# Show and Tell: Japanese Aircraft Junkyard



## tac-67 (Jul 19, 2006)

Thought I'd share a photo I recently purchased on ebay relatively inexpensively, as I thought it was unique. Perhaps you've seen it already. Hope you like it.

TC


----------



## syscom3 (Jul 19, 2006)

Interesting picture.

I'd say it was taken in the PI or in the Mariana's.


----------



## Wurger (Jul 20, 2006)

An interesting pic Tac-67 but too enlarged.On my screen it is visible partially only.


----------



## evangilder (Jul 25, 2006)

Agreed, a little big. A word of caution on your copyright notice, 
since you purchased this off of e-bay, it was obviously not taken 
by anyone in your family. You do not get copyright status 
because you purchased the print. Unless the person who snapped 
the shutter signed off on allowing copyright rights to be given up, 
you don't have it. Also, FYI, the copyright for the photos last for 
75 years after the originators death.


----------



## HealzDevo (Jan 28, 2007)

Interesting photo. I think I see an A6M Zero of some description in there... Not sure what else I can see in the 
Japanese junk pile. I think though that there could be some very rare Japanese fighters in that mess...


----------



## FLYBOYJ (Jan 29, 2007)

All those aircraft look like oscars...


----------



## timshatz (Jan 29, 2007)

Yeah, I see a bunch of Oscars in there.

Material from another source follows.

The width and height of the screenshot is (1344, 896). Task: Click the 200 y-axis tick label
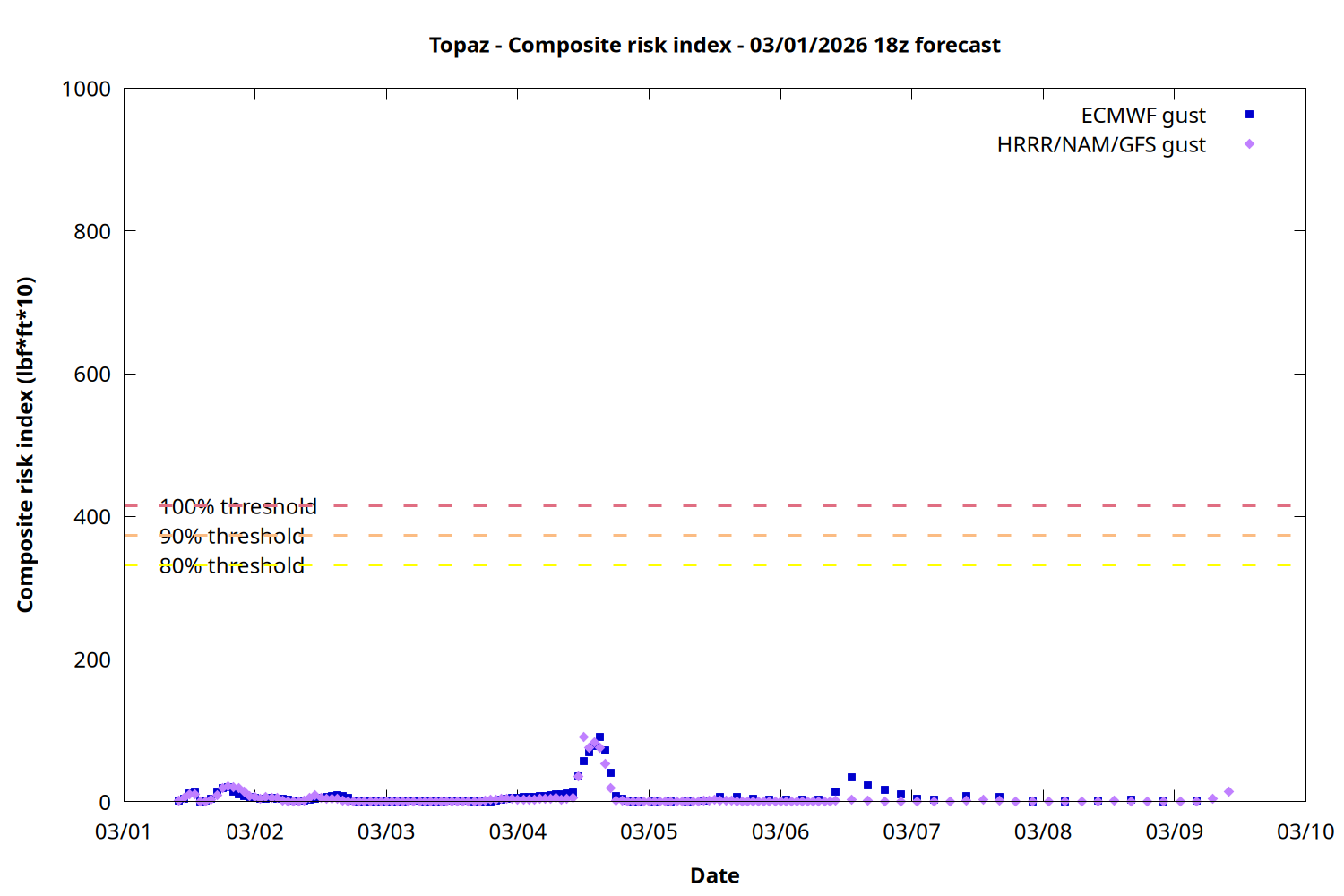coord(92,659)
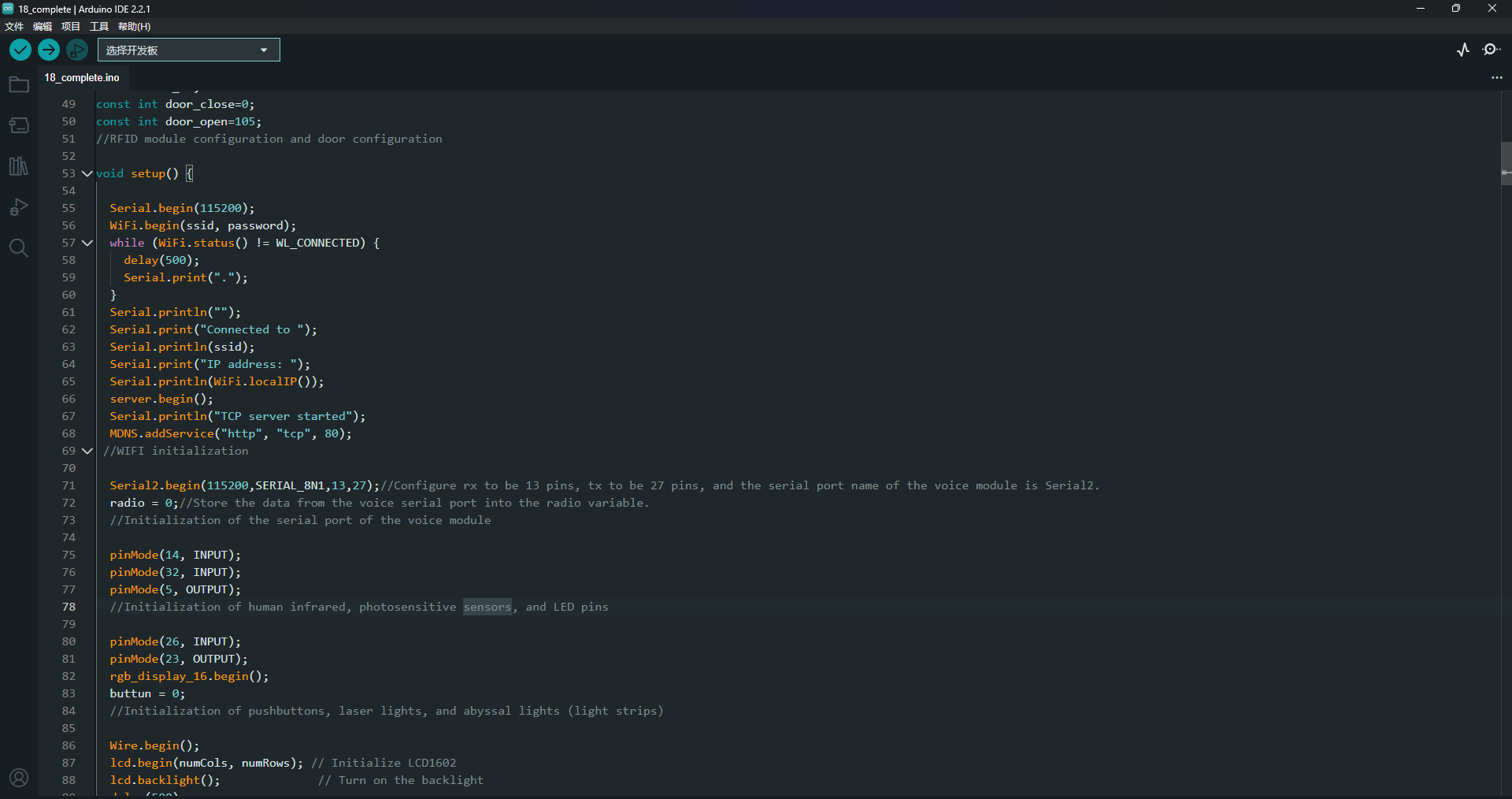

Close to the camera. Not sure about the further away and to the left.


----------



## R-2800 (Jan 29, 2007)

imagine if you had all that in your backyard


----------



## HealzDevo (Jan 30, 2007)

You'd be rich if you had all that in your backyard. You could sell those off to the museums as even in poor condition a lot of those particular fighters are ultra-rare. A lot of Japanese fighters and bombers were destroyed in or after the Pacific War...


----------



## Micdrow (Feb 3, 2007)

The tail with the markings in the center is that of a Ki-84 of the 52nd Sentai. Which Chutai Im not sure, each one had a different color White for 1st Chutai, Red with white outline for 2nd Chutai and Yellow for 3rd Chutai. From the look of it, I would say this one is from the 2nd Chutai because of the white outline. 

Micdrow


----------



## HealzDevo (Feb 6, 2007)

Interesting that you can identify the colour of the band in a black and white photo. Good photo that one.


----------